The following originally appeared on The Upshot (copyright 2015, The New York Times Company).
Most of what we know about prescription drugs and medical devices comes from industry-funded clinical trials. Does the source of funding affect study findings?
The question is at the heart of a longstanding debate about financial conflicts of interest in medicine and what to do about them. That debate was recently reinvigorated by a three-part series of articles on the subject in The New England Journal of Medicine. For many years that journal has, as have other medical journals,required study authors to disclose such conflicts.
The series, by Dr. Lisa Rosenbaum, a cardiologist, challenged readers to consider industry sponsorship in the context of many other sources of bias influencing clinical care, research results and the willingness to support a new drug. Recent analysis suggests industry-sponsored drug and device studies show more favorable results than those sponsored by other sources. Other work showed that Food and Drug Administration advisory panel members with financial ties to a drug company rendered judgments more favorable to it. Other ties to, or gifts from, drug companies, including paid travel to conferences, are associated with greater affinity for and prescribing of the drugs those companies manufacture.

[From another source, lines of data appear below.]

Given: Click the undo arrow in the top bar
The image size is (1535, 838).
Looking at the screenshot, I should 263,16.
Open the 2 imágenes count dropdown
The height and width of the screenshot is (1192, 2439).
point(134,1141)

But, as my colleague Aaron Carroll pointed out in The Upshot, other potential sources of conflicts of interest in medicine have not been as closely examined. Among them are personal relationships, professional ambition, political ideology, religious or moral beliefs, or personal experiences that can affect how studies are conducted and interpreted.
Among these sources of bias, financial conflicts loom large because they are the only potential conflicts that researchers tend to disclose. Disclosing them is appropriate and useful, but what effect do such disclosures have — and what effect should they have — on our interpretation of the studies they accompany?